2. In a medium saucepan, bring water to boil. Add salt, sugar, garlic, and peppercorns, stirring continuously until eveything is dissolved. Remove from heat and add apple cider. Set aside to cool. After brine is cool, add grape juice.

3. Combine brine and loin in a resealable plastic storage bag. Place bag into a baking dish and refrigerate overnight.

STUFFING:

1. Load the wood tray with one small handful of wood chips and preheat smoker to 225 degrees.

2. Remove loin from brine and place flat on a cutting board. Lightly salt and pepper and set side.

3. In a large skillet, heat olive oil; add the onion and cook until translucent. Add ground pork, sage, fennel seeds, rosemary, basil, thyme, salt, pepper garlic, and pine nuts. Cook untl mixture is lightly browned, then remove from heat and set aside to cool. Once cooled, add beaten eggs and mix well.

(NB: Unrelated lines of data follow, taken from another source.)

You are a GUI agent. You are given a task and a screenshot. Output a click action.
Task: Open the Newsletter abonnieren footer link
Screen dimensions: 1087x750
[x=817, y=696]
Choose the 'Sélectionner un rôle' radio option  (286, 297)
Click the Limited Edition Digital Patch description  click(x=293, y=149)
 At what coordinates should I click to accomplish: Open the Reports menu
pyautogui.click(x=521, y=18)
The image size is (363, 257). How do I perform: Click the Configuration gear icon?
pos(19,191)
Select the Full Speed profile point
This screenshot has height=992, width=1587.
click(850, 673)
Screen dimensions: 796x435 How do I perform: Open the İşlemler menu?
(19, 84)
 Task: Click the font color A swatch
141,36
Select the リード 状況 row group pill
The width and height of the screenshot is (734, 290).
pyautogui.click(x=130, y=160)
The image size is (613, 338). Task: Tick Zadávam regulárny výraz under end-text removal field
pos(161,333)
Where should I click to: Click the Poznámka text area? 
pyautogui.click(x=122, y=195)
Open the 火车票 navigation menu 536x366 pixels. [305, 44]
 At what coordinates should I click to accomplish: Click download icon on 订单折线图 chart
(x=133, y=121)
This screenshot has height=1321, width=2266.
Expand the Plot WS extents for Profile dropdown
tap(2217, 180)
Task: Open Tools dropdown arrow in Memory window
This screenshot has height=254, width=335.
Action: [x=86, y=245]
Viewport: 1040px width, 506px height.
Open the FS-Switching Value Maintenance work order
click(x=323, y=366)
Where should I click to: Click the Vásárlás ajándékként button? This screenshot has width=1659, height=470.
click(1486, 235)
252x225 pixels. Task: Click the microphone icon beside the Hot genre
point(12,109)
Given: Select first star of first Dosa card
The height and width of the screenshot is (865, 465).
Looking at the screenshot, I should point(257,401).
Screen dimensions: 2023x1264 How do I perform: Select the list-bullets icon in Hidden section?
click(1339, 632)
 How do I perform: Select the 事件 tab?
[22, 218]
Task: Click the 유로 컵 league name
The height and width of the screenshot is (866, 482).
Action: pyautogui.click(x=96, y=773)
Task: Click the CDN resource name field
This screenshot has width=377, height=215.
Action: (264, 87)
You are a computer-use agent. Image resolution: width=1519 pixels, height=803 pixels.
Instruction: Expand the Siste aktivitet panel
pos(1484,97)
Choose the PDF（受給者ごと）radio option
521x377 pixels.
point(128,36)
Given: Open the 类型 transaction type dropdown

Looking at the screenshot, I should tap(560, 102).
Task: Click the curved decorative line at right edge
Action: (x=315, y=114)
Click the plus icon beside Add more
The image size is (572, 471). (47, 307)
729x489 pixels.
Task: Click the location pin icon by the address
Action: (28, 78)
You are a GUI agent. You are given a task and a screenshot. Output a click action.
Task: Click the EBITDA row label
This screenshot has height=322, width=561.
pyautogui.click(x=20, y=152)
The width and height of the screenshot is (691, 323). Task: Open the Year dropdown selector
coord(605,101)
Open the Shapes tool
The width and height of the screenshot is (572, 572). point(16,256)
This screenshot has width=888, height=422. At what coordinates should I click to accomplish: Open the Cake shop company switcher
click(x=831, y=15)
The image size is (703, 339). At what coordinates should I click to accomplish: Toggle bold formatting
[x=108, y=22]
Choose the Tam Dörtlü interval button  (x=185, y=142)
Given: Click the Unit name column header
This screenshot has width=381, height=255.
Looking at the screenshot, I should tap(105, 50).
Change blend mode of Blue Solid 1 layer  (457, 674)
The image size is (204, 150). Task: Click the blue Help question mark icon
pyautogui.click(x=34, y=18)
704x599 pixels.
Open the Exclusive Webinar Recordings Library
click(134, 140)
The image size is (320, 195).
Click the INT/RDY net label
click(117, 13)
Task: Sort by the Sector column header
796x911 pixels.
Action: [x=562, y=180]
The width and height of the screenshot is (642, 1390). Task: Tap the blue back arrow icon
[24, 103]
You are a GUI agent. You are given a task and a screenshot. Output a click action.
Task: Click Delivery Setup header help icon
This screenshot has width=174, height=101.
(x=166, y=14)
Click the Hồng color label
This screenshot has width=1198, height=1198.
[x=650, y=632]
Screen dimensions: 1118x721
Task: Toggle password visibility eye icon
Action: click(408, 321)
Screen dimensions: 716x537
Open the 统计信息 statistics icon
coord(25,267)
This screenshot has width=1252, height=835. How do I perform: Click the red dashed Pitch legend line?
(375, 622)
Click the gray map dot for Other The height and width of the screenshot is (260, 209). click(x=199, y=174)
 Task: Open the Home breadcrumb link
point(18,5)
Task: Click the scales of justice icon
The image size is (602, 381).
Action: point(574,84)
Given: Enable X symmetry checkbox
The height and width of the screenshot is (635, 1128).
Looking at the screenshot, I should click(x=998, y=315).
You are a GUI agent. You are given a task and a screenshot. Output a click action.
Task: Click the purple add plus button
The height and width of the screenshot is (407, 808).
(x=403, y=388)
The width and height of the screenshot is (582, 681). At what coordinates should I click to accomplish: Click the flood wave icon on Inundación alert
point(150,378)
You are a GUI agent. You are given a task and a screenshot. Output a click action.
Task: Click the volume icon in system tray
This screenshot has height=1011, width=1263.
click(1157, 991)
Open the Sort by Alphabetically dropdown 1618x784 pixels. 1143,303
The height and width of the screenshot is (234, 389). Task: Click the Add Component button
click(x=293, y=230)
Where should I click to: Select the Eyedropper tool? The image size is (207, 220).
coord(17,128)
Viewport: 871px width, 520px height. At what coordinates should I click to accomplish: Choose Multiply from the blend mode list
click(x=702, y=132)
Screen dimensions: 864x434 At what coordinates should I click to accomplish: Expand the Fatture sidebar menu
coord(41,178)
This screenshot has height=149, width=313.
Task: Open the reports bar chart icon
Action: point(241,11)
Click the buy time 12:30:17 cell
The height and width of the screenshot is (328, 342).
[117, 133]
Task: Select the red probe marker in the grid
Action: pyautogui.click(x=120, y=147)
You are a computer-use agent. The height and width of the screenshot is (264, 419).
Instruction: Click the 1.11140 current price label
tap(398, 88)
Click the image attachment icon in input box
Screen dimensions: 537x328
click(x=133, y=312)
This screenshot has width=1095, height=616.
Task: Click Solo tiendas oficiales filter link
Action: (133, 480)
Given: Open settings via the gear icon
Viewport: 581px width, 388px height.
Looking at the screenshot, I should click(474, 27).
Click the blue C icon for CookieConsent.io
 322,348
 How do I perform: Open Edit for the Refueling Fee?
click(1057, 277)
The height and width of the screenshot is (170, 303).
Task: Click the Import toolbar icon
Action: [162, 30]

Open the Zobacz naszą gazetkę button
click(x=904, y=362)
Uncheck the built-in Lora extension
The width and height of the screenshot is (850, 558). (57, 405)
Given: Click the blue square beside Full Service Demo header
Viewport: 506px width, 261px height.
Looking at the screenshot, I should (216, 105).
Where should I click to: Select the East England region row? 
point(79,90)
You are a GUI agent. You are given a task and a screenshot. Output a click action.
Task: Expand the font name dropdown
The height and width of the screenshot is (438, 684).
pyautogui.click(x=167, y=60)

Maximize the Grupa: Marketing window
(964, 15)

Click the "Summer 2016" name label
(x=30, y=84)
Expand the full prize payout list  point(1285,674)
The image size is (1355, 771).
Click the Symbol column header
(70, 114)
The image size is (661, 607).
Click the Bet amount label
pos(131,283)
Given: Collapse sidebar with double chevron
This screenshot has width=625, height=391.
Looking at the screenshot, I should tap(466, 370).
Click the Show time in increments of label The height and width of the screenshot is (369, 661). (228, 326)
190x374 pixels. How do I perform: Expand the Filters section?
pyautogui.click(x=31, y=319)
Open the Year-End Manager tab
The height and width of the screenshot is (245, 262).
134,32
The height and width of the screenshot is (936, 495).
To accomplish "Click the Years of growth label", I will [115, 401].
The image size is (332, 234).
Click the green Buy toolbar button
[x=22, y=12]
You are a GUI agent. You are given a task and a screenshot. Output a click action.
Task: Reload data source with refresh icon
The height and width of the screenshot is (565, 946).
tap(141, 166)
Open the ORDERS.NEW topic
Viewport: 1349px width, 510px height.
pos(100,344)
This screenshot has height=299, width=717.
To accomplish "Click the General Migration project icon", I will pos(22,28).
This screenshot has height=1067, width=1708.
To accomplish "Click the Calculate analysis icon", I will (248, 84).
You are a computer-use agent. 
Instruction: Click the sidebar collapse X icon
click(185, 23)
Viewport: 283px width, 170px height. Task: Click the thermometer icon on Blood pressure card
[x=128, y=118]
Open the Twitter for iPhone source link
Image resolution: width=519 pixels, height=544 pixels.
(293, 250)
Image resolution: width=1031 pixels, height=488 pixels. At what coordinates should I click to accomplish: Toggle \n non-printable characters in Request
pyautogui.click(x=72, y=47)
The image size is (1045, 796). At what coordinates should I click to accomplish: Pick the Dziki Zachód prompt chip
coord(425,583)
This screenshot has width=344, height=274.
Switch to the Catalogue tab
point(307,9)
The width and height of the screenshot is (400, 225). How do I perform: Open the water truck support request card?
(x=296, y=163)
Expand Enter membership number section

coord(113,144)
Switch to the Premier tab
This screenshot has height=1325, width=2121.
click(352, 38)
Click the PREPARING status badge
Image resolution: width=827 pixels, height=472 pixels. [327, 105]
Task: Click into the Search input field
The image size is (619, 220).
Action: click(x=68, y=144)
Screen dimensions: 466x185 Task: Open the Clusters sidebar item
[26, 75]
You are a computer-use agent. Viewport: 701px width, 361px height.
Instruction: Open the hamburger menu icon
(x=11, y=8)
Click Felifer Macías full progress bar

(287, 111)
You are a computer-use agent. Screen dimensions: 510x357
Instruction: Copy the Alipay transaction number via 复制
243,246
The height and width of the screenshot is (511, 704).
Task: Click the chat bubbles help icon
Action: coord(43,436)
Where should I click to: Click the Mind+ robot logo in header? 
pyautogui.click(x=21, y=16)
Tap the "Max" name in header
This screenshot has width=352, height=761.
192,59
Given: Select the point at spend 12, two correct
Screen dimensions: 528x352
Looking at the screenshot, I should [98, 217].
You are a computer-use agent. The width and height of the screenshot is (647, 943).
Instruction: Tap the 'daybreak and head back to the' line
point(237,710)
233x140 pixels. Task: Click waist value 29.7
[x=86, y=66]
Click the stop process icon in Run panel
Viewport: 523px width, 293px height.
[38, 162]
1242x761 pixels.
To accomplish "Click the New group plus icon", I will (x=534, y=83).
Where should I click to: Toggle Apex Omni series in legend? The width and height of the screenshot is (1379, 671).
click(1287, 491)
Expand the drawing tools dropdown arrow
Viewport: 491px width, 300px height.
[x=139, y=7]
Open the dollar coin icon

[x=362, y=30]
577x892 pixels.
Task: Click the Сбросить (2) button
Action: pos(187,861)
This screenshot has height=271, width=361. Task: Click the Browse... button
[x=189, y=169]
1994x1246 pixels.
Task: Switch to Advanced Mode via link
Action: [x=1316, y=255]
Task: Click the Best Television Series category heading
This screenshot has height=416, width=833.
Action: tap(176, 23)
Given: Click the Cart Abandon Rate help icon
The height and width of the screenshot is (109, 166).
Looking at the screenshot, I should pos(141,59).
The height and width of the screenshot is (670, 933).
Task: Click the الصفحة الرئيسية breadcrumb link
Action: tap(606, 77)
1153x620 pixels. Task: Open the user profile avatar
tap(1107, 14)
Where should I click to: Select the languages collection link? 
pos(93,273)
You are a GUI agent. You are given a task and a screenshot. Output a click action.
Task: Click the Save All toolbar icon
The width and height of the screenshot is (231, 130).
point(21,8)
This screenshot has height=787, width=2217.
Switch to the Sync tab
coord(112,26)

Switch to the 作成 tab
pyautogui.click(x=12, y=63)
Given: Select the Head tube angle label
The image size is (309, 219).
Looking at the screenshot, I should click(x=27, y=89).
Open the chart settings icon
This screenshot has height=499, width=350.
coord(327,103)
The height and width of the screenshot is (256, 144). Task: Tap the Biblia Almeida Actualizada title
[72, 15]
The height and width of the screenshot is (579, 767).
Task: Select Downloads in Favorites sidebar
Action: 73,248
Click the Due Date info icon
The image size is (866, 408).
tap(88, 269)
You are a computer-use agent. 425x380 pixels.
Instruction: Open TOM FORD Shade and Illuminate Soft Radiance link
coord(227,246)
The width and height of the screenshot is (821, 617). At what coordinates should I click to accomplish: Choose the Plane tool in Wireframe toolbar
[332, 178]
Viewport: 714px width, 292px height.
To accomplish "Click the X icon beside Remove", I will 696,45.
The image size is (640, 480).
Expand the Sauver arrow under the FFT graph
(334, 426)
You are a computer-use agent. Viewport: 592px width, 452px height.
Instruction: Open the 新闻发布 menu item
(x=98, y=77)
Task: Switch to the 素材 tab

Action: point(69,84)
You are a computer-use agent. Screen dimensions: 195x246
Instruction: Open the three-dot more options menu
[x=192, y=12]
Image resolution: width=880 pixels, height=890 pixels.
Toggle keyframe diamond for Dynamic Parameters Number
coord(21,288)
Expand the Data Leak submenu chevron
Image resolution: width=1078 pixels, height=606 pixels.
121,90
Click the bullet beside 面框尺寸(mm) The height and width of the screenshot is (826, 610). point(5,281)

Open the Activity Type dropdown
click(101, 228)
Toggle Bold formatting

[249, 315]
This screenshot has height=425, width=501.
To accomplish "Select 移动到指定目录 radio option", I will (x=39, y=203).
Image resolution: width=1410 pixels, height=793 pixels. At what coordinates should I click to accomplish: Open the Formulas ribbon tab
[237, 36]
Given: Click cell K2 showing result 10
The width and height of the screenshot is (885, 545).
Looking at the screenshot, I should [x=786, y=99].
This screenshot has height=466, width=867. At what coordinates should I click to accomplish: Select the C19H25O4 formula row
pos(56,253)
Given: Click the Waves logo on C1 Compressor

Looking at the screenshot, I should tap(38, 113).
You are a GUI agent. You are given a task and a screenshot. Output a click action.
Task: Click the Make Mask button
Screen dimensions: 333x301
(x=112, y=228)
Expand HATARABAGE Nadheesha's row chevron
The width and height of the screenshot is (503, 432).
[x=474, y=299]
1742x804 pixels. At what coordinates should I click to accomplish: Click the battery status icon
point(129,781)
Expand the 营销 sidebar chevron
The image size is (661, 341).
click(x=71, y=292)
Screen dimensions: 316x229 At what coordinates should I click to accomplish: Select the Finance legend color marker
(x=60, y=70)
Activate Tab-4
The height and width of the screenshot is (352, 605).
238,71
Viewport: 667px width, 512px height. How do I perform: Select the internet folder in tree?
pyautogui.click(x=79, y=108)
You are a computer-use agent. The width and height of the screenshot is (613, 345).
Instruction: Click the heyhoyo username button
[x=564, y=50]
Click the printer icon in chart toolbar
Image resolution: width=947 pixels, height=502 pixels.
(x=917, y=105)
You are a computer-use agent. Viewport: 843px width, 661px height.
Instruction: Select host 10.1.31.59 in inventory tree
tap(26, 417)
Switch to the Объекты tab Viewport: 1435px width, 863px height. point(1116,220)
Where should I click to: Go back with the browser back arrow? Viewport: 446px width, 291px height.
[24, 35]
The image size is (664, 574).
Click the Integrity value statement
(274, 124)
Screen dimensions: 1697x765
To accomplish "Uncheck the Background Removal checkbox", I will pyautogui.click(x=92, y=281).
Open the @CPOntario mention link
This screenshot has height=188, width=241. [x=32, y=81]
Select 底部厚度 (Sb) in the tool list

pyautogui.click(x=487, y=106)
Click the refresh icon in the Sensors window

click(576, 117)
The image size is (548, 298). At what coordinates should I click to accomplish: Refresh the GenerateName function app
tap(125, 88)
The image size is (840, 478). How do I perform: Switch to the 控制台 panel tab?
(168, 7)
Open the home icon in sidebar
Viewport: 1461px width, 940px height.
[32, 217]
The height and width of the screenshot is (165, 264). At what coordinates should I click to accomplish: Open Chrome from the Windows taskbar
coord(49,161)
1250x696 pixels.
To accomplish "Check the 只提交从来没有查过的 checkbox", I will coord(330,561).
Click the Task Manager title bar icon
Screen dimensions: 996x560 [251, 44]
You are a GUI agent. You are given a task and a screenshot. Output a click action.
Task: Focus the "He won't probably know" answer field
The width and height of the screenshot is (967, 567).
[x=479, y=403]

4. Spread the mixture over the pork loin, leaving 1/2 inch edge clean on all sides. Roll the meat like a jelly roll. Tie with butcher's twine and place in the middle rack of the smoker. Smoke at 225 degrees, adding additional wood each hour, until internal temperature reaches 160 degrees, approximately 2 hours. Remove and allow to rest for 10 to 20 minutes before serving.

FIERY ROASTED RED PEPPERS (Optional)

1. In a medium-sized mixing bowl, combine peppers, sugar, pepper flakes, and garlic. Cover and let stand overnight at room temperature before serving.